37. Changing the Dice Face Mechanic

Bit of a short update this week, but I’ve been busy with life things (moving, putting in a mailbox for four hours), and I didn’t have much free time left to work done on the game.

A few posts back, I wrote about some ideas for revamping the “dice face” mechanic to remove the requirement that the player remember that “white = black” for every panel in order to solve it. So this weekend I worked on taking some steps there. That work was streamed live, so if you want all the details, you can check out the archive here. (although there are a few spots where YouTube didn’t like the music and I had to mute the audio)
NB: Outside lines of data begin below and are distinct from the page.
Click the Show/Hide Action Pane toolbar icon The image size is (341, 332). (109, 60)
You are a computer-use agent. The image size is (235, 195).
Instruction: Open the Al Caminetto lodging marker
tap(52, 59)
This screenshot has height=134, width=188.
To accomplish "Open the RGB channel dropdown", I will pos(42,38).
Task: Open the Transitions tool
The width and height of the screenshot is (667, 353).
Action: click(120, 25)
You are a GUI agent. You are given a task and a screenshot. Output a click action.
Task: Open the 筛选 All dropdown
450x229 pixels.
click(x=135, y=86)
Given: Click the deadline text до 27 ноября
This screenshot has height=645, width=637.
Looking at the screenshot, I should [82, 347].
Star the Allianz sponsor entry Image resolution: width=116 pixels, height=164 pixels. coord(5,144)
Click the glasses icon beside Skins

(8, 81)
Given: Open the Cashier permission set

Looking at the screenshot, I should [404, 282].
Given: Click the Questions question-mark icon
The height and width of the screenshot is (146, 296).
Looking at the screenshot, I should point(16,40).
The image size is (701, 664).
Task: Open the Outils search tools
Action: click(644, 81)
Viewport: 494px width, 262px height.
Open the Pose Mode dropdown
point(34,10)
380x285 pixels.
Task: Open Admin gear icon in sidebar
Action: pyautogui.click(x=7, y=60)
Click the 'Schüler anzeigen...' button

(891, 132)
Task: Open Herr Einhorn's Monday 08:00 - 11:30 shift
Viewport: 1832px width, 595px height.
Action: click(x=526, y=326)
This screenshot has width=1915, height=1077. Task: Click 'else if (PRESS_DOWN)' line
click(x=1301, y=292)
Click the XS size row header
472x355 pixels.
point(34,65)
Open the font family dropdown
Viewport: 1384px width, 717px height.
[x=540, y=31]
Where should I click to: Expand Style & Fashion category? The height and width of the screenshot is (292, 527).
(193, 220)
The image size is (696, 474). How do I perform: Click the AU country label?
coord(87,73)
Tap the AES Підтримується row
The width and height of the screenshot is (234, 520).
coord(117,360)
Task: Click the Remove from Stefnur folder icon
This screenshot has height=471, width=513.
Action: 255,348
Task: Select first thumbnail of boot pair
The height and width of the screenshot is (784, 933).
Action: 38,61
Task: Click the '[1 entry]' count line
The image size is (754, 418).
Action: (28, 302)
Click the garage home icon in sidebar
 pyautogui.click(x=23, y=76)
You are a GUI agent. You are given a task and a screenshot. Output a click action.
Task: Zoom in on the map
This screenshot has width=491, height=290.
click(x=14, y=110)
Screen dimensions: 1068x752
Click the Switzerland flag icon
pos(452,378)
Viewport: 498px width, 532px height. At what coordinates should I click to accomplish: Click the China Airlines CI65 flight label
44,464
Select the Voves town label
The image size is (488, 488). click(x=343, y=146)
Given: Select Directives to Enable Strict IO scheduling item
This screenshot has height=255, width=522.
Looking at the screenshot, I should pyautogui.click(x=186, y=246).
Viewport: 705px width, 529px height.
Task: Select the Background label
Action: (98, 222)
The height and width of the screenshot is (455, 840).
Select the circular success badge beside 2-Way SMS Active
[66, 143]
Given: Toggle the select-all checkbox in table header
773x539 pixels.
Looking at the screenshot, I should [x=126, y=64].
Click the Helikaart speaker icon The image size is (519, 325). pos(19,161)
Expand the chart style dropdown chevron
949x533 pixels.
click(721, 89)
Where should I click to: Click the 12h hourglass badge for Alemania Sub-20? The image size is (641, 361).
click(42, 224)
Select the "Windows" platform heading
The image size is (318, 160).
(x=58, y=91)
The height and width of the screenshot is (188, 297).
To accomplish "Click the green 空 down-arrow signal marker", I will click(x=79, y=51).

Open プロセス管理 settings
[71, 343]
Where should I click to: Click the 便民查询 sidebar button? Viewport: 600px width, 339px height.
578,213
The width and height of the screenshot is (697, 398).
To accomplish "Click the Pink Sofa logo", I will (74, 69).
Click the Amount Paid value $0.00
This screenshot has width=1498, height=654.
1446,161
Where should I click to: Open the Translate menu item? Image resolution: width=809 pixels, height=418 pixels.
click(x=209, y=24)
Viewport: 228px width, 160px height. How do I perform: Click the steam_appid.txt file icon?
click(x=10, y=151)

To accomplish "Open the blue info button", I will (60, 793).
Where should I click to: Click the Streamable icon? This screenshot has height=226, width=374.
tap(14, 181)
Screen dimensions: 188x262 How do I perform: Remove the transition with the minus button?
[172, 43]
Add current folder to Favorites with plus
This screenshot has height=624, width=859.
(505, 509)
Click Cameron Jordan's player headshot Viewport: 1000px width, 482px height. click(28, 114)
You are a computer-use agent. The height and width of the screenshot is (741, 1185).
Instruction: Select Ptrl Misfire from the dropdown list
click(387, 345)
I will still have to redesign the start of the area in order to have more interesting puzzles, but I am fairly happy with how the change went. In fact, there are now some interesting ambiguities to play with there that I can probably exploit for more depth.

Capture8
This sequence already sees a significant improvement from the change to the mechanic.

Unwieldy Puzzle Panel System

I probably need to make some changes to the puzzle panel system in the game, both in order to accommodate a few of the existing puzzles which have become broken after changing the dice face mechanic, as well as for some new ideas that I haven’t implemented yet. I am pretty concerned about how to go about making these changes, particularly without fundamentally changing the way that the puzzle panels themselves are implemented.

Some of the unwieldy aspects are just the interface I use for editing puzzles, but I think the main issue is caused by a design choice that I made early on to shrink the memory footprint of the panels themselves. Essentially, each puzzle panel is just a series of 2D arrays (technically stored as 1D with width and height variables) for each thing that we might want to know about the tiles on the panel.

This was not really a big deal when there were only a few things that we might want to know about the tiles, but at this point, there are 5 different arrays for each panel. That’s not an obscene number, but I am fairly certain that to accommodate all the features I want, I will need to add 2 or 3 more arrays. That’s 8 different arrays that all have to be shuffled around separately.

At that point, it becomes pretty obvious that the data related to each tile should be bundled up. That way we can work with just one array of structs or objects that stores all the relevant data, and easily expand the structure and support each new additional feature without many unexpected code changes.

I have a few concerns with how this will affect the saving/loading code system, but it hopefully shouldn’t be too bad. Overall, it’s just a big revamping project on a core system and I never look forward to those because you end up touching a lot more code than you expected to and possibly breaking some things in the process.